洛自醉停下,望望周围。灯光朦胧,寥寥数个不熟悉的人影在前方慢慢移动。
罢了,还是回月风亭等着,以免错过。他举步yù返回,却倏地被人拉住了长袖。
他微惊,瞧向身边不知不觉多出的黑影——借着昏暗的灯光,他看清楚了,狭长的丹凤眼,不是封念逸还是谁?
“醉,醉。”
他似乎真喝醉了,连声叫着他的名。
洛自醉挣开也不是,甩开也不是,只有就这么看着他。
“醉,你,你分明对我说,若……若真要娶男子,就是我……为何,为何如今……”
断断续续的话,让洛自醉愣了愣。
封念逸红着眼看着他,忽然一把将他揽进怀里,头埋在他肩上。
洛自醉有些不自在地微微挣扎着:“往事已矣,逸。”
封念逸抬首,低声道:“一句,一句‘往事已矣’就能消去吗?!”
“为何你竟,你竟变成这样?”
他搂得更紧,洛自醉整个人都贴在他身上,浑身难受:“放开!逸!”
“为何你竟……不记得我?”
念念之间的悲哀和痛苦,让洛自醉停了挣扎,沉默了。
他很快便会发觉罢,他已不是那个他所爱的洛自醉。
他不可能代替那个人,更不可能成为那个人。
所以,封念逸,不可能成为他的朋友。
“醉,你为何不记得我?”
洛自醉暗自叹息。
眼角瞅见不远处假山的灯笼下,几位少女正惊愕地望着他们,他推着封念逸,往更黑暗的地方去。走了数十步,绕进另一座僻静的假山后,他才又静默下来。
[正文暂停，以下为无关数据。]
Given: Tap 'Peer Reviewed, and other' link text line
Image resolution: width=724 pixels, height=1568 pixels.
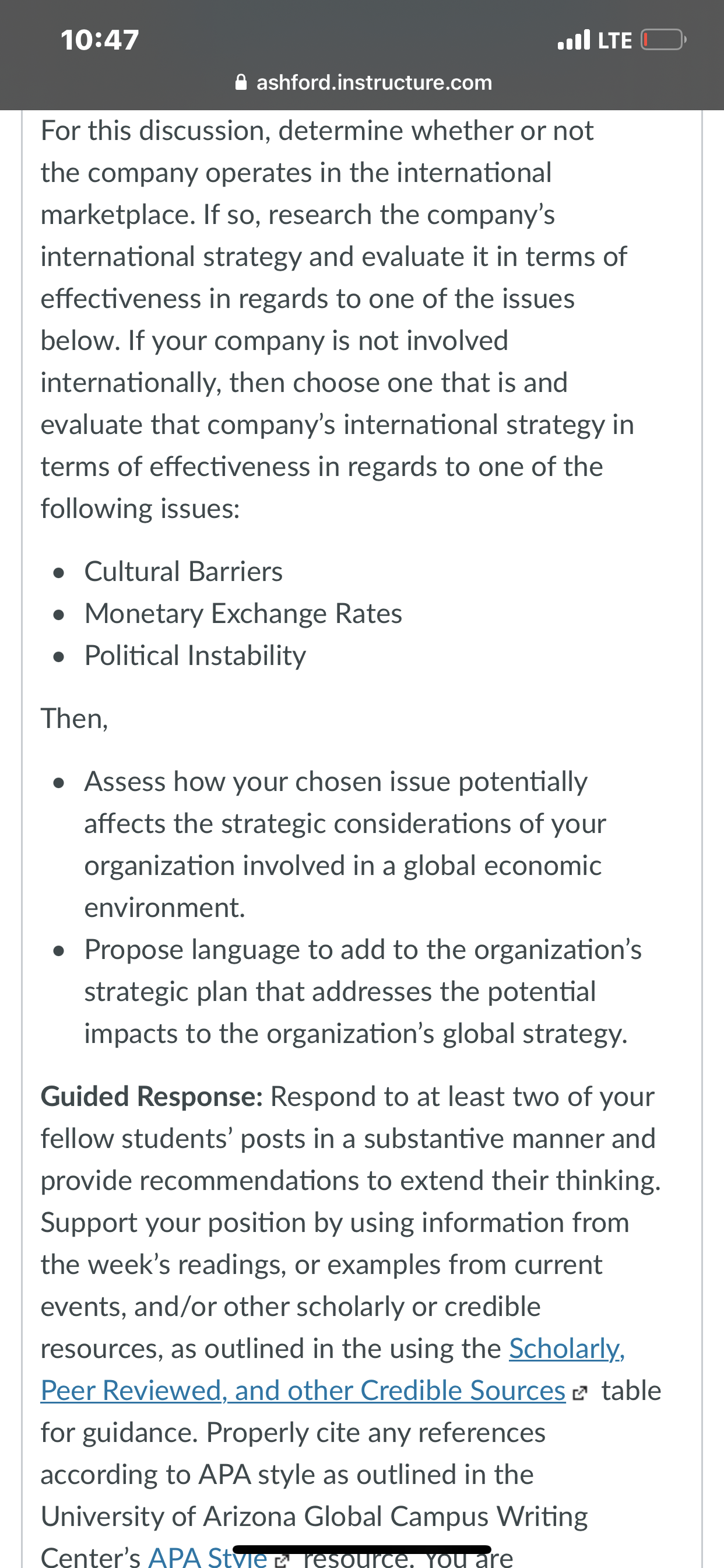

这下不知明日又有什么闲言碎语传出了。毕竟封念逸方才在筵席上说了那些话,让人不想入非非都难。唉,这个国度,男子和男子竟然也有风言风语传出,实在——
“你为何要入宫……那悯儿死了,你就万念俱灰了?”
悯儿?封念逸也知道么?
“与其入宫,不如等我回来。”
“入宫,和那么多人分一个……你甘心吗?还是你根本不在乎?你明明说……如果非要是男子,就一定是我……”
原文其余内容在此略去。